Yes, $f$ is continuous and differentiable only at x=0 which is not sufficient.

Right, because l'Hospital's rule talks about $\lim_{x \to 0} f'(x)$, not just $f'(0)$ (at least as it is usually presented).

 

[andrewkirk]

The limit of $\frac{f(x)}{g(x)}$ is 0, right?

You are correct. So now you need to prove it, using an $\epsilon$-$\delta$ argument. That is, prove that, for any $\epsilon>0$ you can find a $\delta>0$ such that $|x|<\delta\Rightarrow\frac{f(x)}{g(x)}<\epsilon$.

 

[lep11]

If $x∈ℝ\setminusℚ$, then $\lim_{x \rightarrow 0}\frac{f(x)}{g(x)}=\lim_{x \rightarrow 0}\frac{0}{sinx}=\lim_{x \rightarrow 0}0=0$ That's trivially true.

If $x∈ℚ$, then $\lim_{x \rightarrow 0}\frac{f(x)}{g(x)}=\lim_{x \rightarrow 0}\frac{x^2}{sinx}=0$ (an educated guess)

Proof: Let $ε>0$ arbitrarily.

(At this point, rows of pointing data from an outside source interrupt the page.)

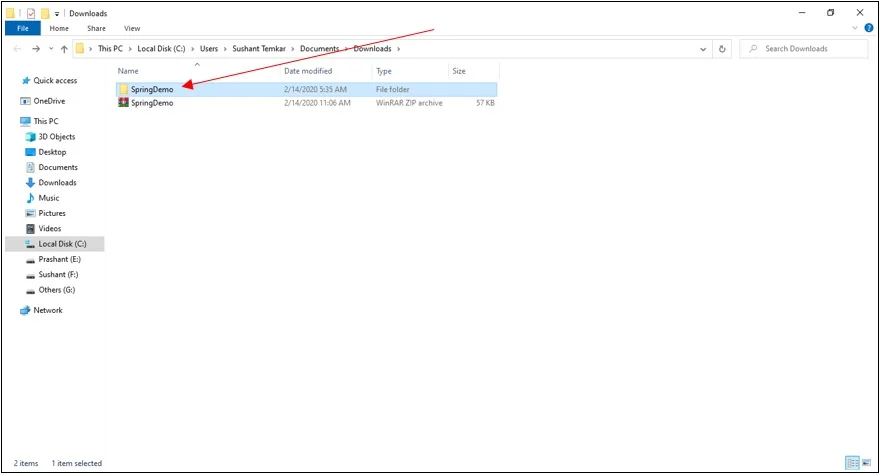
Task: Open the Help question mark icon
Action: (x=866, y=29)
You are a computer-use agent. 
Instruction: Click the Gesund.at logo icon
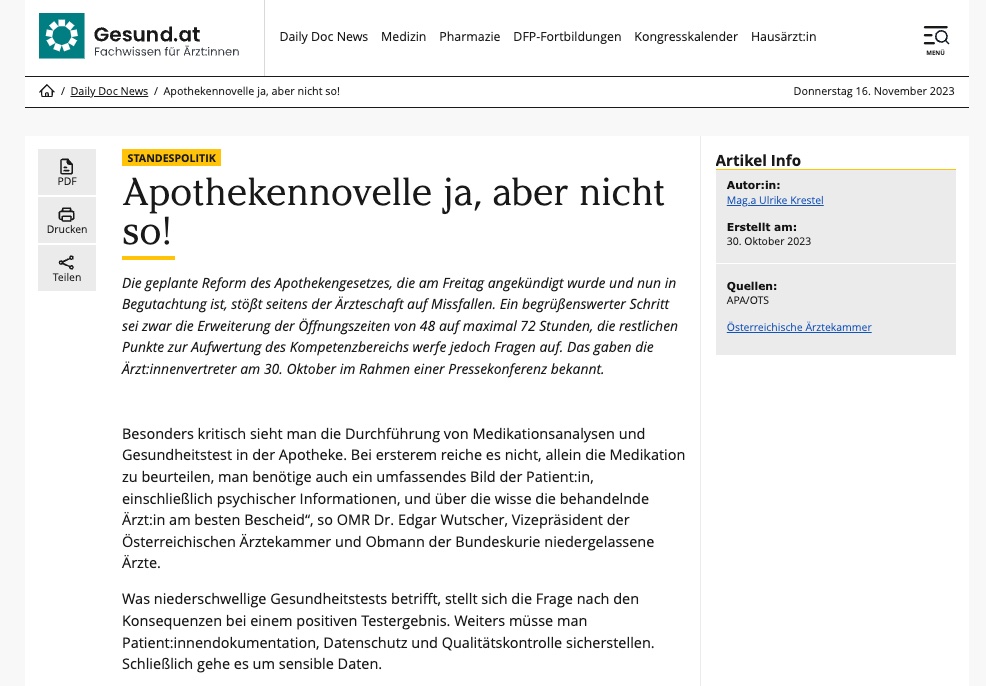[61, 36]
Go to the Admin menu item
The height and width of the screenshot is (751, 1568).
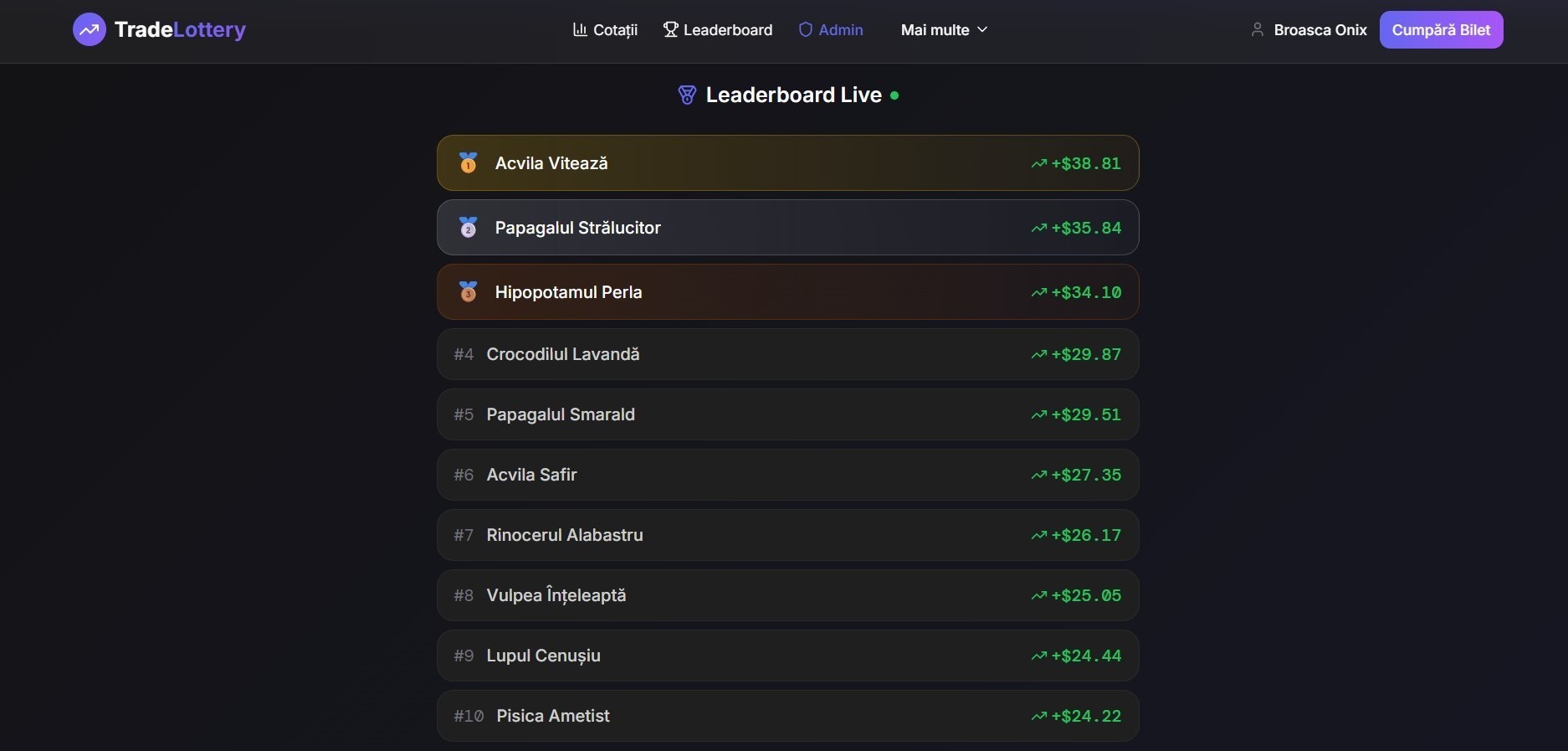[831, 30]
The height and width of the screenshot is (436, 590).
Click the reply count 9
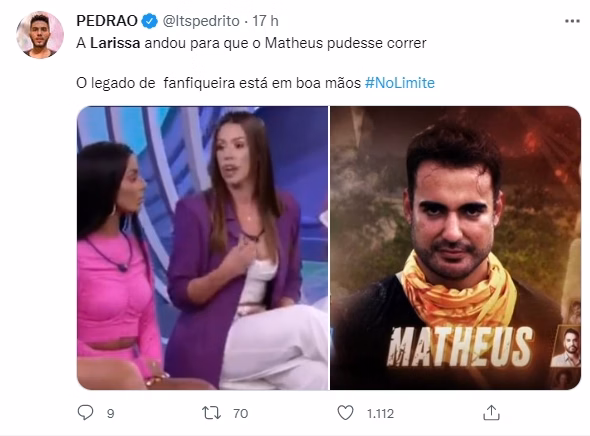click(x=110, y=413)
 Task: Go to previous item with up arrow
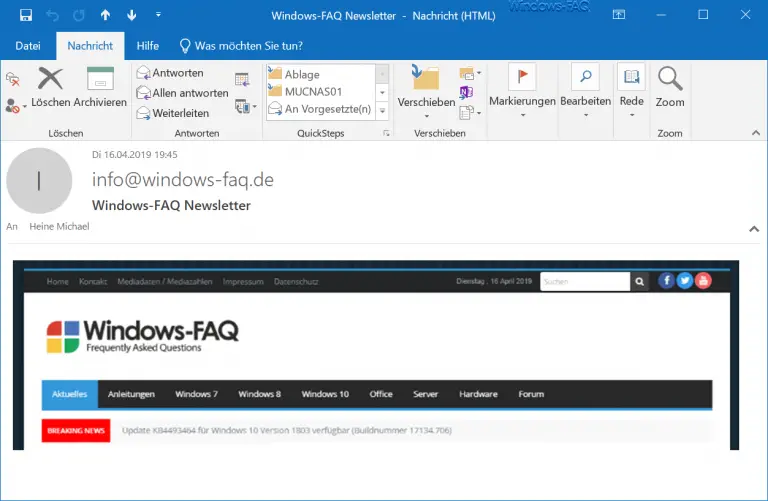click(x=106, y=15)

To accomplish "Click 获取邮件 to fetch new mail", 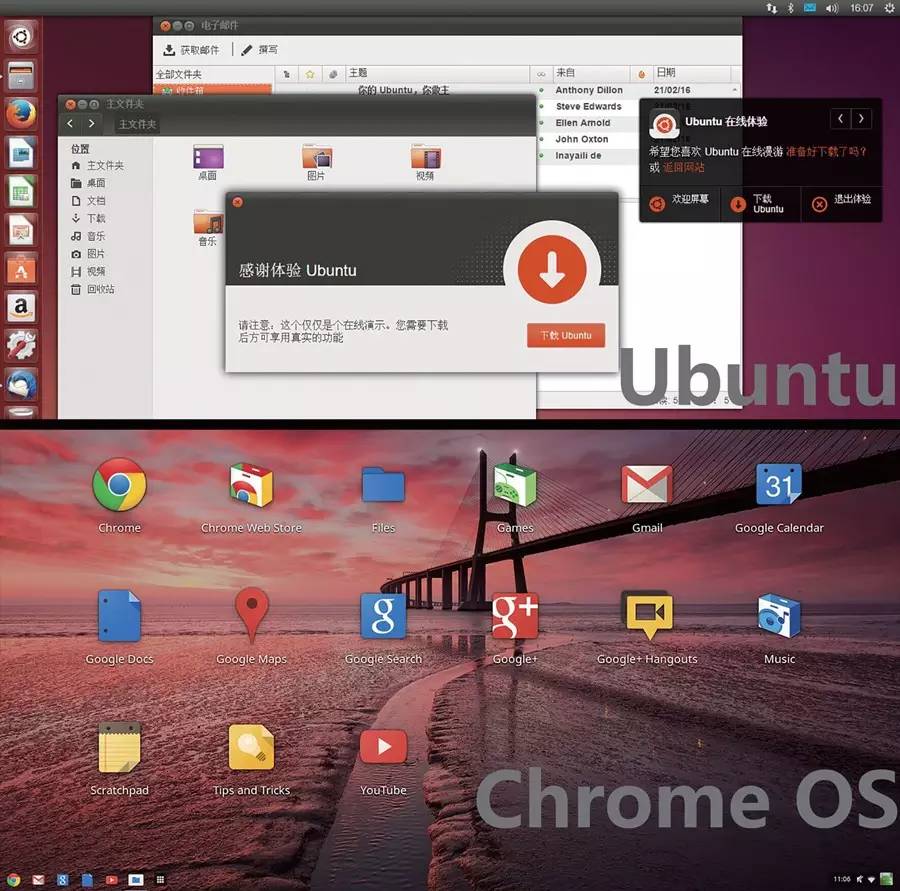I will click(x=193, y=48).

Let $δ=+\sqrt(ε|sinx|)$

$|\frac{x^2}{sinx}|=\frac{x^2}{|sinx|}<ε$, when $|x|<δ=\sqrt(ε|sinx|)$.

My proof doesn't look very elegant, does it?

 

[andrewkirk]

Proof: Let $ε>0$ arbitrarily. Let $δ=+\sqrt(ε|sinx|)$

$\delta$ cannot be a function of $x$, as $x$ is not defined in that context. You either need a more careful $\epsilon$-$\delta$ argument, or you can use l'Hopital on $\frac{x^2}{\sin x}$, use that to infer an $\epsilon$-$\delta$ relationship and apply that to the restricted domain of $\mathbb{Q}$.